** Work order **
With nothing added or left out, output the listing that follows.

** Extracted records **
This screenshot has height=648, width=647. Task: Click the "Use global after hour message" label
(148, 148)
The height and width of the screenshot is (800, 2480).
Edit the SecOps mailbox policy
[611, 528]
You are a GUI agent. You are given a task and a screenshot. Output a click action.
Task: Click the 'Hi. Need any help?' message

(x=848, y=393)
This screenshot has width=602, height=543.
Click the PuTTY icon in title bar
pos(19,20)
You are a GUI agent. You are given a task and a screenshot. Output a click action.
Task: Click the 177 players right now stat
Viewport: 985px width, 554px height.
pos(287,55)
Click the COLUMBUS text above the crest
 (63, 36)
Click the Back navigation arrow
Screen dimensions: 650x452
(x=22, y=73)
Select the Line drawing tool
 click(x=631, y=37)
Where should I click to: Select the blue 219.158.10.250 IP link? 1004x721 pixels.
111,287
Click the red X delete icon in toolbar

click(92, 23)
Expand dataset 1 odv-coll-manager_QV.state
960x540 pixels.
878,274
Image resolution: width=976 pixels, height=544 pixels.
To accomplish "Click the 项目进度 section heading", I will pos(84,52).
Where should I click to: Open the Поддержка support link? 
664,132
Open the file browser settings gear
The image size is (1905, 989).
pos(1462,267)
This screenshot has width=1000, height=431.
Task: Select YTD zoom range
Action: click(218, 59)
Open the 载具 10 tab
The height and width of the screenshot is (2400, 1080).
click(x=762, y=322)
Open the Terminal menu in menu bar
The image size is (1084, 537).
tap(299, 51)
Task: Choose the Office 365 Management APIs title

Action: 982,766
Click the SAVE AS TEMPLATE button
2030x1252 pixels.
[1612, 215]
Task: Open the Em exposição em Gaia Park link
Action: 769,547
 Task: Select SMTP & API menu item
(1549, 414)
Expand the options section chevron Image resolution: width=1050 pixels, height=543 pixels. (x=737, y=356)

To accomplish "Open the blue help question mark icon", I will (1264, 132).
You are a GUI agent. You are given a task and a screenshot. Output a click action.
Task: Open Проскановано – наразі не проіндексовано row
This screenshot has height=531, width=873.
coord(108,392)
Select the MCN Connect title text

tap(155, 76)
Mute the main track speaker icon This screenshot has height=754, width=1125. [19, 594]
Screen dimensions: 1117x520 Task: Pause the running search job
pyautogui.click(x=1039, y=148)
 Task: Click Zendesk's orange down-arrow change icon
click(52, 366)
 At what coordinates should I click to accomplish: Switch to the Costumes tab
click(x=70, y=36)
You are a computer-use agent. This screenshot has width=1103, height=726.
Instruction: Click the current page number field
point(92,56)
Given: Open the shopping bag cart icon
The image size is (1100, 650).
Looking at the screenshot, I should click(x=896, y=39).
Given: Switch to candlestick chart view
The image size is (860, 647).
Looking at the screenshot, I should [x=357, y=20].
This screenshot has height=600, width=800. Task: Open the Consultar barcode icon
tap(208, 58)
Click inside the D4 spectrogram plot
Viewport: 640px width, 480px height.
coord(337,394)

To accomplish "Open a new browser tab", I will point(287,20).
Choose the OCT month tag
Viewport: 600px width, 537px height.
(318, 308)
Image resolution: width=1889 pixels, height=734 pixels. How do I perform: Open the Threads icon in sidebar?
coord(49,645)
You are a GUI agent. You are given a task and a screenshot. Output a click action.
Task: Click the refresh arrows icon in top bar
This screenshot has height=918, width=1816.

** Exercise response **
This screenshot has height=648, width=647. Task: Click the "Use global after hour message" label
(148, 148)
The height and width of the screenshot is (800, 2480).
Edit the SecOps mailbox policy
[611, 528]
You are a GUI agent. You are given a task and a screenshot. Output a click action.
Task: Click the 'Hi. Need any help?' message

(x=848, y=393)
This screenshot has width=602, height=543.
Click the PuTTY icon in title bar
pos(19,20)
You are a GUI agent. You are given a task and a screenshot. Output a click action.
Task: Click the 177 players right now stat
Viewport: 985px width, 554px height.
pos(287,55)
Click the COLUMBUS text above the crest
 (63, 36)
Click the Back navigation arrow
Screen dimensions: 650x452
(x=22, y=73)
Select the Line drawing tool
 click(x=631, y=37)
Where should I click to: Select the blue 219.158.10.250 IP link? 1004x721 pixels.
111,287
Click the red X delete icon in toolbar

click(92, 23)
Expand dataset 1 odv-coll-manager_QV.state
960x540 pixels.
878,274
Image resolution: width=976 pixels, height=544 pixels.
To accomplish "Click the 项目进度 section heading", I will pos(84,52).
Where should I click to: Open the Поддержка support link? 
664,132
Open the file browser settings gear
The image size is (1905, 989).
pos(1462,267)
This screenshot has width=1000, height=431.
Task: Select YTD zoom range
Action: click(218, 59)
Open the 载具 10 tab
The height and width of the screenshot is (2400, 1080).
click(x=762, y=322)
Open the Terminal menu in menu bar
The image size is (1084, 537).
tap(299, 51)
Task: Choose the Office 365 Management APIs title

Action: 982,766
Click the SAVE AS TEMPLATE button
2030x1252 pixels.
[1612, 215]
Task: Open the Em exposição em Gaia Park link
Action: 769,547
 Task: Select SMTP & API menu item
(1549, 414)
Expand the options section chevron Image resolution: width=1050 pixels, height=543 pixels. (x=737, y=356)

To accomplish "Open the blue help question mark icon", I will (1264, 132).
You are a GUI agent. You are given a task and a screenshot. Output a click action.
Task: Open Проскановано – наразі не проіндексовано row
This screenshot has height=531, width=873.
coord(108,392)
Select the MCN Connect title text

tap(155, 76)
Mute the main track speaker icon This screenshot has height=754, width=1125. [19, 594]
Screen dimensions: 1117x520 Task: Pause the running search job
pyautogui.click(x=1039, y=148)
 Task: Click Zendesk's orange down-arrow change icon
click(52, 366)
 At what coordinates should I click to accomplish: Switch to the Costumes tab
click(x=70, y=36)
You are a computer-use agent. This screenshot has width=1103, height=726.
Instruction: Click the current page number field
point(92,56)
Given: Open the shopping bag cart icon
The image size is (1100, 650).
Looking at the screenshot, I should click(x=896, y=39).
Given: Switch to candlestick chart view
The image size is (860, 647).
Looking at the screenshot, I should [x=357, y=20].
This screenshot has height=600, width=800. Task: Open the Consultar barcode icon
tap(208, 58)
Click inside the D4 spectrogram plot
Viewport: 640px width, 480px height.
coord(337,394)

To accomplish "Open a new browser tab", I will point(287,20).
Choose the OCT month tag
Viewport: 600px width, 537px height.
(318, 308)
Image resolution: width=1889 pixels, height=734 pixels. How do I perform: Open the Threads icon in sidebar?
coord(49,645)
You are a GUI agent. You are given a task and a screenshot. Output a click action.
Task: Click the refresh arrows icon in top bar
This screenshot has height=918, width=1816.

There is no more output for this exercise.